Chiswick Records CWK 3003 (reissued on Ace Records 2005)


Philip Chevron - The Captains and the Kings (1983)

Imposter IMP-001

This 7" solo single from Phil Chevron featured a song written by Brendan Behan (an excellent underground writer and playwright: see this Steady Diet of Books post) for his play 'The Hostage', and as a b-side, a solo version of 'Faithful Departed'. Mostly acoustic, with a string accompaniment, quite folky and playing up the Dub accent a bit more than on Ghostown (Kitty Ricketts' "Dubblin" and "citty loights" aside). I found this on power pop criminals and re-upped it to mediafire.


4 comments:

Joseph said...

Great post. I hadn't heard this before, and it's really cool. The songs are so solid. "Kitty Ricketts" is probably my favorite, Tom Waitsyness and all :P

I also like the handful of songs with little synth melodies, makes it sound fresh. Especially since they're only a background element and not the feature.
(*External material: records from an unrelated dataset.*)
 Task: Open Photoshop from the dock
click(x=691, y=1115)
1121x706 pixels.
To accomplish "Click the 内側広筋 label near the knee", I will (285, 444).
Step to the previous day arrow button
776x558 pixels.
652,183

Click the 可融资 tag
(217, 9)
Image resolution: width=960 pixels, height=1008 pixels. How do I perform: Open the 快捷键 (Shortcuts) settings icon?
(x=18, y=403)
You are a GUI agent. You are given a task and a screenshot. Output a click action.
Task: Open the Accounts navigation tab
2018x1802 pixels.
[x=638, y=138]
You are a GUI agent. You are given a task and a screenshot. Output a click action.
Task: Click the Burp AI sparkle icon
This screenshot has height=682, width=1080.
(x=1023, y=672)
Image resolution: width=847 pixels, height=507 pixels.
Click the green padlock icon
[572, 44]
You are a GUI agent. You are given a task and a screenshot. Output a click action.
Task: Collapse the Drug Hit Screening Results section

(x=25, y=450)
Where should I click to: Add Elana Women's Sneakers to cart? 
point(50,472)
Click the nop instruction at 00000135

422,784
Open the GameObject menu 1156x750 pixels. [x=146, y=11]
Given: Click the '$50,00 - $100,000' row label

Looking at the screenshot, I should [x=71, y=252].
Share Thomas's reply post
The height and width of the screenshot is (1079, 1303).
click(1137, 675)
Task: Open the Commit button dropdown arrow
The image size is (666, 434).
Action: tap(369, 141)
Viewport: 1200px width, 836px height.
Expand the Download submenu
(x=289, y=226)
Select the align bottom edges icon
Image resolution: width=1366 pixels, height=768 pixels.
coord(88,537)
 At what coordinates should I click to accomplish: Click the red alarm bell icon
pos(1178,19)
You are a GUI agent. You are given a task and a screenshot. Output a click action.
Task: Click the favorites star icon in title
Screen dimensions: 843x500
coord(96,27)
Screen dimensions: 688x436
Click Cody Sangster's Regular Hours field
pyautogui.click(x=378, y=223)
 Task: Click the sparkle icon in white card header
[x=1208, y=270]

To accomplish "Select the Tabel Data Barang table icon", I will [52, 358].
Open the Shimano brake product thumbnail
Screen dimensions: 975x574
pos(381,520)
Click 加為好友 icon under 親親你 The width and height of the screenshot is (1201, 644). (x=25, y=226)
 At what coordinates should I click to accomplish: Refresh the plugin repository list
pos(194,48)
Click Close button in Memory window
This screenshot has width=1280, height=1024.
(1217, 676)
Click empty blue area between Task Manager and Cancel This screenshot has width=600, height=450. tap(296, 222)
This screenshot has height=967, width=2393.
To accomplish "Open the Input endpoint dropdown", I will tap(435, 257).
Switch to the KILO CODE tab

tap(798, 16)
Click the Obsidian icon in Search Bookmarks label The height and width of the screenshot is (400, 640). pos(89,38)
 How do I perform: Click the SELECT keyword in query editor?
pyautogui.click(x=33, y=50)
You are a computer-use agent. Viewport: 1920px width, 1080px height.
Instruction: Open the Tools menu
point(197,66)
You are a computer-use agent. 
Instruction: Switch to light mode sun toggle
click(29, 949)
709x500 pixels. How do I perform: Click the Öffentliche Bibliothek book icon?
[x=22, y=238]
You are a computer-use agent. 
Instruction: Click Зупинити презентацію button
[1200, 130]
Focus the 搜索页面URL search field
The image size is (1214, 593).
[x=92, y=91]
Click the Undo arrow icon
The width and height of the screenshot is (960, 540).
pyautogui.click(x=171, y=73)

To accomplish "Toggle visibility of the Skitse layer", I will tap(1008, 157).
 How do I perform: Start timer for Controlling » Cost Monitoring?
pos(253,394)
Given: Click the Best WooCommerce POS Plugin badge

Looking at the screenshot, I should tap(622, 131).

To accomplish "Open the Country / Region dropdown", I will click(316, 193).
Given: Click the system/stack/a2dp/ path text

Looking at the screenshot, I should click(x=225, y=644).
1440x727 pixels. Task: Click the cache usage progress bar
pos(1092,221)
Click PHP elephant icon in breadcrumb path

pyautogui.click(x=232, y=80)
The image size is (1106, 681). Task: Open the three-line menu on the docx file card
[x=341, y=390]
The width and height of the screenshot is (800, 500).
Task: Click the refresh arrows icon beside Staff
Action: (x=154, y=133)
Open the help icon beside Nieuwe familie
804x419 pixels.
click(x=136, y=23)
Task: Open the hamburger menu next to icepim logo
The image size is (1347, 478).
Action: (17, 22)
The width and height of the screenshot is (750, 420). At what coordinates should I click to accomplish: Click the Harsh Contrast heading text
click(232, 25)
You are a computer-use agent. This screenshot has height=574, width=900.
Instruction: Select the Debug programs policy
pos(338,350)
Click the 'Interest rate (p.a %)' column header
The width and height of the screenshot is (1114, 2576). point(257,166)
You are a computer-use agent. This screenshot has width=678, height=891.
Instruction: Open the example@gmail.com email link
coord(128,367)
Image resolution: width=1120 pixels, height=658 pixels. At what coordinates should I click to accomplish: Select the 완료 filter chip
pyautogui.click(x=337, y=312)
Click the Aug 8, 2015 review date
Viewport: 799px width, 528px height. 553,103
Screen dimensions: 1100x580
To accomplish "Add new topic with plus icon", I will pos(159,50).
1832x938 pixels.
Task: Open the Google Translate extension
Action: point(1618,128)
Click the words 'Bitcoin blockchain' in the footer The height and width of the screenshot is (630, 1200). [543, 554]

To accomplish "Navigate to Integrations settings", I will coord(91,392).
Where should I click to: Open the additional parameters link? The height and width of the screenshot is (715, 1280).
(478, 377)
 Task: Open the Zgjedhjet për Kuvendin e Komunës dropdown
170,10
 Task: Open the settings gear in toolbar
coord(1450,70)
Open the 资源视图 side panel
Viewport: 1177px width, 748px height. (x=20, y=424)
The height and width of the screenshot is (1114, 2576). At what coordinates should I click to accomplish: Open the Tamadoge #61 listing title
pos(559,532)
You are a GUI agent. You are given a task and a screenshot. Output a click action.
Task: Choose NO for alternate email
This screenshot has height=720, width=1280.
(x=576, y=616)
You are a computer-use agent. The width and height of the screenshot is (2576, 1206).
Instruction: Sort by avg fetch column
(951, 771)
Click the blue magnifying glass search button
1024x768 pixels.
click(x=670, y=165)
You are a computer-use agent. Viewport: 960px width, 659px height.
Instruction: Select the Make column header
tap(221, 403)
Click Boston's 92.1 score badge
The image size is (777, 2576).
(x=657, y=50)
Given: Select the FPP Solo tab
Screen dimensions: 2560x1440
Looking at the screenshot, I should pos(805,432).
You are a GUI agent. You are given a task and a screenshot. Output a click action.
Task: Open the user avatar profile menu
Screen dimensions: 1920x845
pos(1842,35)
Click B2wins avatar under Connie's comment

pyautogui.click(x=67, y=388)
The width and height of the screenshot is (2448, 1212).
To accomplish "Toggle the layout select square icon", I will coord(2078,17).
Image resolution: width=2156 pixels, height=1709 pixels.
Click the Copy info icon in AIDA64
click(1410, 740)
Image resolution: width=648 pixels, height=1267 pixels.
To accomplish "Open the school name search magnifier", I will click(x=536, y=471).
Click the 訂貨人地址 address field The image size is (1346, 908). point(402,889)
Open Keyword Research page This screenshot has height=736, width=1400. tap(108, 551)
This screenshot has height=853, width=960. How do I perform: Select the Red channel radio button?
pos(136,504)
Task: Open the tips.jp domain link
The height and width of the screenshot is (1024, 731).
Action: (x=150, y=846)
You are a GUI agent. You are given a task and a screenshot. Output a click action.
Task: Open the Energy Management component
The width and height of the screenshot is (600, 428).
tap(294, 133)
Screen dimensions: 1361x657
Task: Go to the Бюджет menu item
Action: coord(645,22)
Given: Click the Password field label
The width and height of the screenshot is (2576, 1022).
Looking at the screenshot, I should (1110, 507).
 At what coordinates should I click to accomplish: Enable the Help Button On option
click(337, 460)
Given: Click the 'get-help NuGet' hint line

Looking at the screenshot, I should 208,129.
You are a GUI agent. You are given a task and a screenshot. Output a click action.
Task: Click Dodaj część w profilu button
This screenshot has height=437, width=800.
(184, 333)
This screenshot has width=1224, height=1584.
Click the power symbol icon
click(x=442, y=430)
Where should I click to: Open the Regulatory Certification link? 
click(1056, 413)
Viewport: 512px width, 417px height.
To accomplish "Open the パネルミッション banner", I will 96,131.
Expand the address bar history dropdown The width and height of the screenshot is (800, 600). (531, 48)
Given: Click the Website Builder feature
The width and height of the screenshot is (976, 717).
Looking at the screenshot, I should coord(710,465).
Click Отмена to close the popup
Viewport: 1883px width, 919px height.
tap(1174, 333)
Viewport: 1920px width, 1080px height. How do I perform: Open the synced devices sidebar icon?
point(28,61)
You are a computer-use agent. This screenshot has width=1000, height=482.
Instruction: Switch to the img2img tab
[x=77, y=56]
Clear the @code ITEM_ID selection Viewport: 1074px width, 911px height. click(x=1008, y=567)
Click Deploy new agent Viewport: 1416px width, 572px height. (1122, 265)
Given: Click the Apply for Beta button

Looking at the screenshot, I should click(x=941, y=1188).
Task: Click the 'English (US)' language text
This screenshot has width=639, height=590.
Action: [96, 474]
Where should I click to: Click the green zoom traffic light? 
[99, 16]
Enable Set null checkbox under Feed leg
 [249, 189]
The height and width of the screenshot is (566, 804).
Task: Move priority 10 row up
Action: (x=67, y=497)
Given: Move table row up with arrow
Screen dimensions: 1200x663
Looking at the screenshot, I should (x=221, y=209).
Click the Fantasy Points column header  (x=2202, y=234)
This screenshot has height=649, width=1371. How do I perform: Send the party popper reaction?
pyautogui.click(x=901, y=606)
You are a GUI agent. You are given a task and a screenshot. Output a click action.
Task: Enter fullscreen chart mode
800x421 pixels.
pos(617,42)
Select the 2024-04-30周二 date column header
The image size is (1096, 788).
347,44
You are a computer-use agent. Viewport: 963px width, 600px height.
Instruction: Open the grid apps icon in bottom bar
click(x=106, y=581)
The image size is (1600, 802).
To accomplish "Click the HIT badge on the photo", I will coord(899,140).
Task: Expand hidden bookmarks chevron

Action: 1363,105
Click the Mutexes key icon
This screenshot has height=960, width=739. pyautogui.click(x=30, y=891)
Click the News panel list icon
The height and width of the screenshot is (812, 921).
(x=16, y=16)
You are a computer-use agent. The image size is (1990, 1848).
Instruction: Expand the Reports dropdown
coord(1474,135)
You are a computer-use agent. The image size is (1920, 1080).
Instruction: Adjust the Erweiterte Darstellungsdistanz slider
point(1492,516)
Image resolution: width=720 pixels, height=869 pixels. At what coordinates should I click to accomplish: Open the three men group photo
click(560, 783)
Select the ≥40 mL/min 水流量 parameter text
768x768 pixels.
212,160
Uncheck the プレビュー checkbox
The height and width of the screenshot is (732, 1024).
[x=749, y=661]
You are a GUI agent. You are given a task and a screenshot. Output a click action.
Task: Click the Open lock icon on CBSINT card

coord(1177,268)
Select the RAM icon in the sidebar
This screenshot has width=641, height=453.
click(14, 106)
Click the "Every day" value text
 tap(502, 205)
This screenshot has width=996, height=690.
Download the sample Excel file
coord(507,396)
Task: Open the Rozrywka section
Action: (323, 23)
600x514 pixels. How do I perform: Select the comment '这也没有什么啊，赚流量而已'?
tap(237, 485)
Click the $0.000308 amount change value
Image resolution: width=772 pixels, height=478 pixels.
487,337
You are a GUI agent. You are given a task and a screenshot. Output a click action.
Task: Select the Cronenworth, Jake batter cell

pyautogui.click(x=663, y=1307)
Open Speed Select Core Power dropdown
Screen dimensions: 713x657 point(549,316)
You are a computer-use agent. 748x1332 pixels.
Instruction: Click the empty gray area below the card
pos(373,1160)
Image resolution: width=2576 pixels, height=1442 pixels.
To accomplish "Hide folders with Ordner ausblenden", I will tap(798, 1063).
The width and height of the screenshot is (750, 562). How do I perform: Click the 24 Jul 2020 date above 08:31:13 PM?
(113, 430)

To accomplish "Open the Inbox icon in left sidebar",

Downloaded The Undertones debut as well, hopefully I'll have time to listen later.

gabbagabbahey said...

ha, I think I first got this album around the same time as I got Tom Waits' Blood Money, so I was surprised to hear the same sound in a 1970s punk song. But then Waits was already releasing material at this stage anyway?

I might upload TV Tube Heart at some stage, it's not of the same quality as this though. But Undertones for deffo!

Tom Gleeson said...

The TV show the clip is from is, I think, SBB ina suigh, sorry if I spelled that wrong, gailge isn't my strong suit.
Irish language music show presented by Sean Bawn Brannaic (again sorry for any misspelling) the S B B in the title which translates as 'SBB sitting'

gabbagabbahey said...

yep, SBB ina Shuí. presented by Séan Bán Breathnach.